Условие задания: Допишите приведённый ниже текст о повести Валентина Катаева «Трава забвенья», продолжив его сразу после последнего предложения.

Приведённый текст:
_ _ _ _ _ _ _
«Трава забвенья» — автобиографическая повесть Валентина Катаева, впервые изданная в 1967 году.

Цитаты

править
  •  

Однажды я уже говорил или даже, кажется, писал, что обнаружил у себя способность перевоплощения не только в самых разных людей, но также в животных, растения, камни, предметы домашнего обихода, даже в абстрактные понятия, как, например, вычитание или что-нибудь подобное.
Я, например, как-то был даже квадратным корнем.
Я думаю, что это свойство каждого человека.

  •  

— Да, но разве вы не признаете в поэзии заумного? <…> Сейчас это многие признают.
— Быть может. Но я полагаю, раз оно заумное, то, значит, по ту сторону ума, то есть глупость, — сказал Бунин.
_ _ _ _ _ _ _
Исходные данные:
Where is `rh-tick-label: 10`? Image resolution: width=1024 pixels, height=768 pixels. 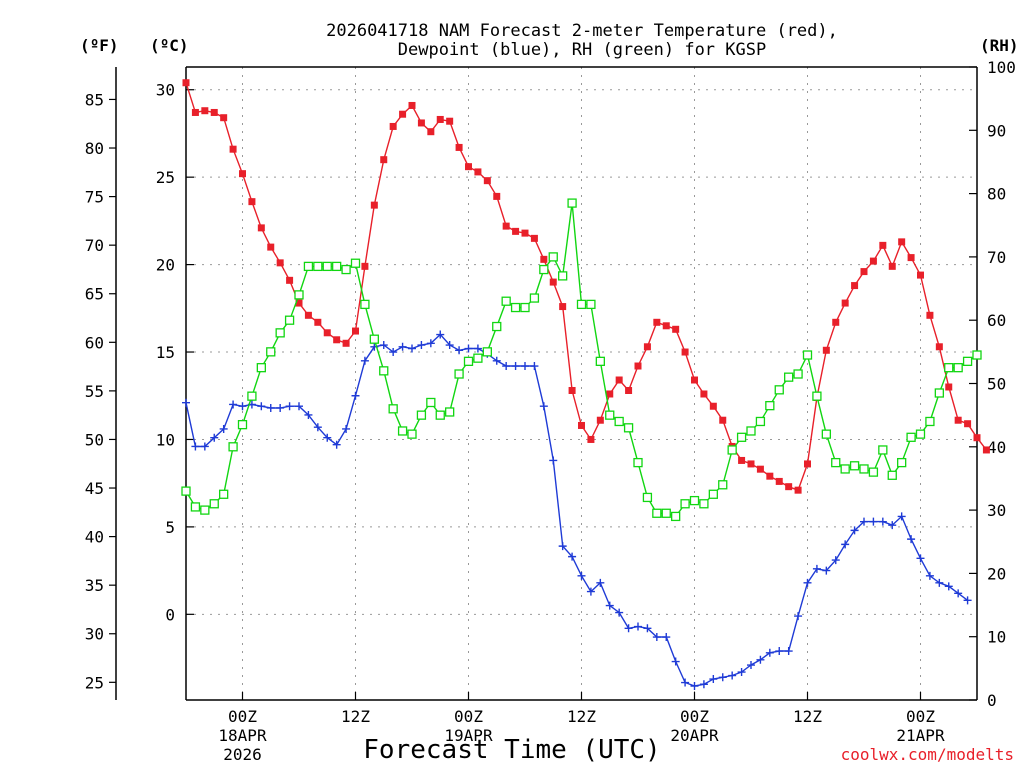
rh-tick-label: 10 is located at coordinates (996, 638).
_ _ _ _ _ _ _
Поле ответа:
  •  

Так как на даче не было ни души, я беспрепятственно прошел через все комнаты и остановился в дверях кабинета, где за письменным столом сидел, как я сразу понял, сам А. М. Фёдоров на фоне громадного, во всю стену, венецианского окна с дорогими шпингалетами, на треть занятого морем, большефонтанским берегом и маяком, а на две трети движущимся громадным облачным небом ранней весны — ещё холодной и хмурой, со штормами и неправдоподобно крупными почками конского каштана, как бы густо обмазанными столярным клеем. А. М. Фёдоров задумчиво, с паузами, заносил что-то в объёмистую записную книжку. Наверное, пишет стихи, подумал я и вступил в комнату, с ужасом слыша скрип своих новых ботинок. — Здравствуйте, — сказал я, прокашлявшись. Он нервно вздрогнул всем телом и вскинул свою небольшую красивую голову с точёным, слегка горбатым носом и совсем маленькой, серебристой бородкой: настоящий европейский писатель, красавец, человек из какого-то другого, высшего мира; с такими людьми я ещё никогда не встречался, сразу видно: утончённый, изысканно-простой, до кончиков ногтей интеллигентный, о чём свидетельствовали домашний батистовый галстук бантом, вельветовая рабочая куртка, янтарный мундштук, придавая ему нечто в высшей степени художественное.

  •  

Вообще в то время никто никого не признавал. Это было признаком хорошего литературного тона. Как и теперь, впрочем.

  •  

Я ползу по волосатой руке громадного мирозданья, но я отличаюсь от муравья хотя бы тем, что не похож на нотный знак; тем, что у меня есть фантазия, тем, что я могу назвать вечность вечностью, а время назвать временем, хотя и не знаю, что это такое.

  •  

Антагонизм литературных направлений. Не выдумка ли это? По-моему, не существует никаких литературных направлений. Есть одно только направление в искусстве: всепокоряющая гениальность. Даже просто талант. И — воображение.

  •  

По отношению к прошлому будущее находится в настоящем. По отношению к будущему настоящее находится в прошлом. Так где же нахожусь я сам?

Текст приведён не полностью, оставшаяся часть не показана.